2014: “Mamele” and “The Zigzag Kid” are scheduled to be shown at the New York Jewish Film Festival.
2014: The New York Times features reviews of books by Jewish authors and/or of special interest to Jewish readers including Andrew’s Brain by E.L. Doctorow and The Exiles Return by Elisabeth de Waal
2014: “The Ministerial Committee on Legislation approved today a bill forbidding the use of Nazi symbols and labels.”
2014: In Burlington, VT, Rabbi Aryeh Azriel of Temple Israel in Omaha officiated at the funeral services for Vermont State Senator Sally G. Fox at Temple Sinai.
2014: Israel is scheduled to bid farewell to former prime minister and one of the most prominent commanders of all times today. The casket of Israel's 11th prime minister Ariel Sharon will be placed in the Knesset plaza from 12:00 noon until 18:00 so the public can pay its last respects. (As reported by Moran Azulay)
2014: A steady stream of people walked up the hill to the Israeli parliament, through metal detectors and along the path that led to the coffin of one of Israel’s most controversial and iconic Prime Ministers. The coffin was draped in an Israeli flag, surrounded by wreaths, and attended by an honor guard. A rabbi read psalms quietly as the crowd walked by.

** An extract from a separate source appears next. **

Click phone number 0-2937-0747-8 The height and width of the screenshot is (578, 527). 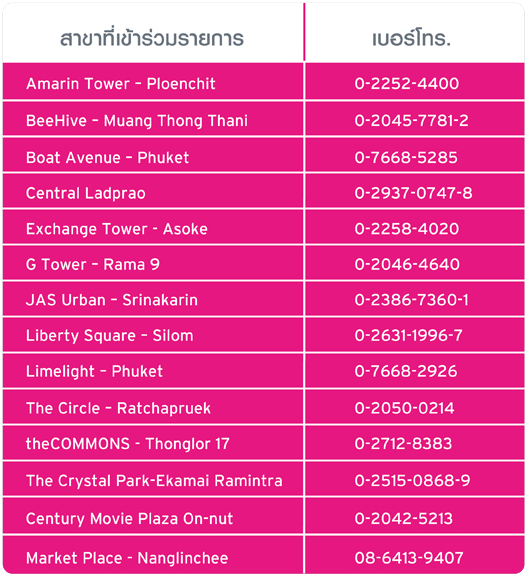tap(413, 193)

2014: European Union foreign policy chief Catherine Ashton called on Israel today to halt all construction in the West Bank immediately, and said the building of settlements was detrimental to the ongoing peace talks between Israel and the Palestinians.

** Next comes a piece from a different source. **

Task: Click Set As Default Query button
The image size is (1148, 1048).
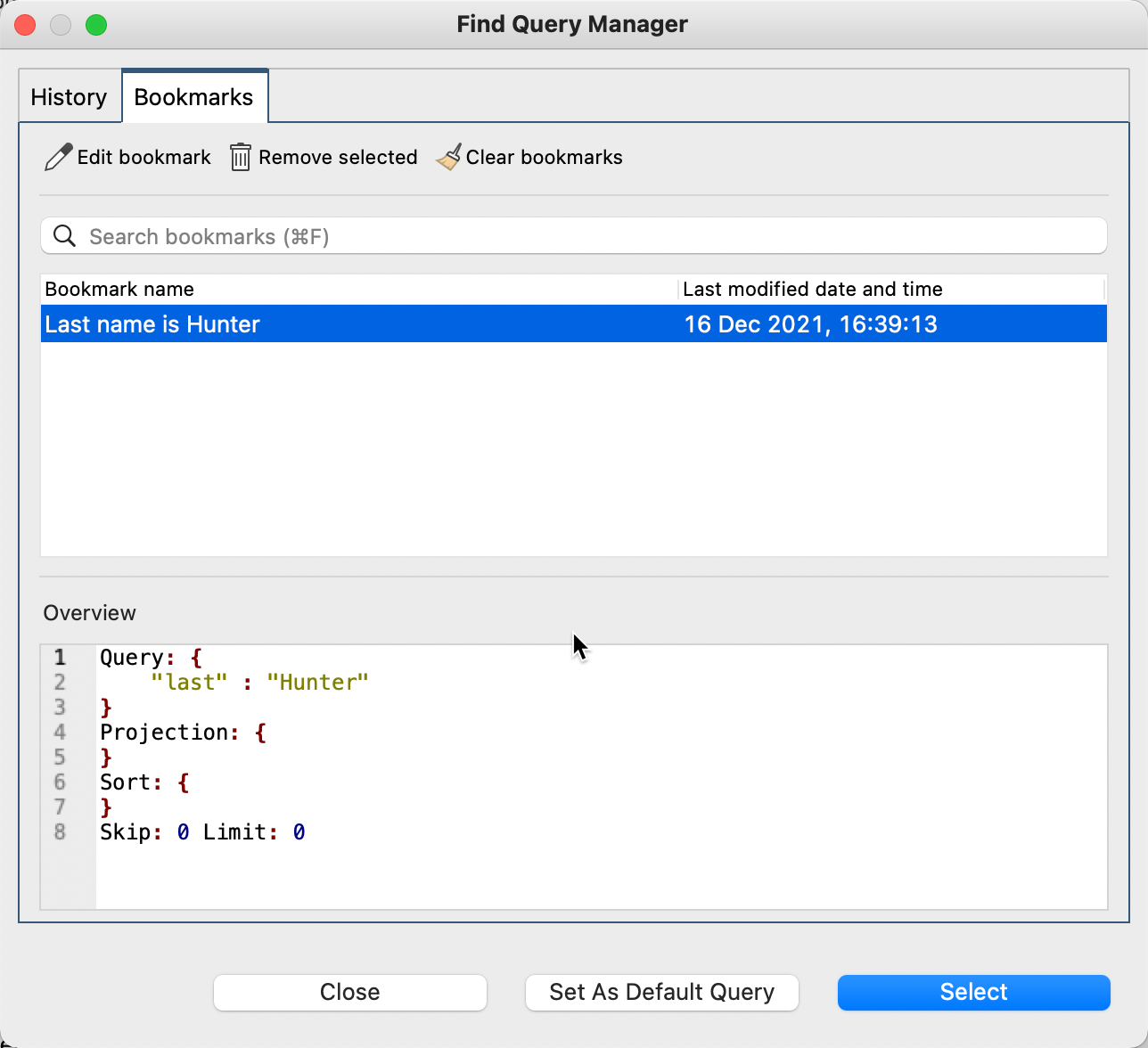Action: (661, 992)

2015: The Grammy-winning band The Klezmatics is scheduled to perform from the original score they composed for the exhibition Letters to Afar in the MCNY gallery.
2015: JTA European Bureau Chief Cnaan Liphshiz (reporting from France) and Senior Correspondent Uriel Heilman (in New York) are scheduled to participate in telephone call-in presentation where they will “discuss the situation in France and Europe.”

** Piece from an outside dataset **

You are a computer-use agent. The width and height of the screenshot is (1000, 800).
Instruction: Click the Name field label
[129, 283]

2015: Mitchell Bard, the Executive Director of the American Israeli Cooperative Enterprise is scheduled to deliver a lecture entitle “The Global Jihad” sponsored by the Tulane University Jewish Studies Department.
2015: Professor Abe Lavendar is scheduled to deliver a lecture “Descendants of the Secret Jews of Iberia: Their Current Return to Judaism” as the Jewish Museum of Florida.
2015: Professor Anita Shapira, author of Ben-Gurion: Father of Modern Israel is scheduled to deliver a lecture at the Jewish Community Center in Washington, DC.
2015: The French Interior Minister Bernard Cazeneuve said France will deploy nearly 5,000 security forces and police to protect 700 Jewish schools following last week’s terrorist attacks on HyperCacher, the Paris kosher market.
2015: “Faina Kirshenbaum stepped down as a member of Knesset today in light of a corruption scandal that has rocked her Yisrael Beytenu party in the past few weeks.” (As reported by Judah Ari Gross)
2015: Three days after an attack on HyperCacher kosher mart in Porte de Vincennes, the owner, Patrice Walid, who was wounded in the attack made known his intentions to take his five kids and immigrate to Israel as soon as he is discharged from the hospital. (As reported by Avi Lewis)
2016: The Cornelia Street Café is scheduled to host the third and final day of the Israeli Jazz Fest featuring “Dida” and the “Ziv Ravitz Trio.”
2016: The Jewish Historical Society of Greater Washington is scheduled to tour of “the exhibition ‘Esther Bubley Up Front’ featuring the works by the famous Jewish photographer Esther Bubley.”
2016: “Strange Fruit” is scheduled to be shown at the Oregon Jewish Museum and Center for Holocaust Education.
2017: The American Jewish Historical Society is scheduled to host the NYC premiere of “There Are Jews” the Brach Lichtenstein film that “tells the stories of once thriving Jewish American towns that now can barely hold a minyan, focusing on the residents lamenting the gradual disappearance of their communities, and critically examining issues of class, family, and identity.”
2017: The Center for Jewish History is scheduled to present “No Man’s Land: Jewish Refugees on the Borders of East-Central Europe in 1938” in which Michal Frankl “will speak on expulsions of Jews in 1938 and offer perspectives on the implications of the East-Central European No Man's Land.”
2017: “Aida’s Secrets” and “Mr. Gaga” are scheduled to be shown at the New York Jewish Film Festival.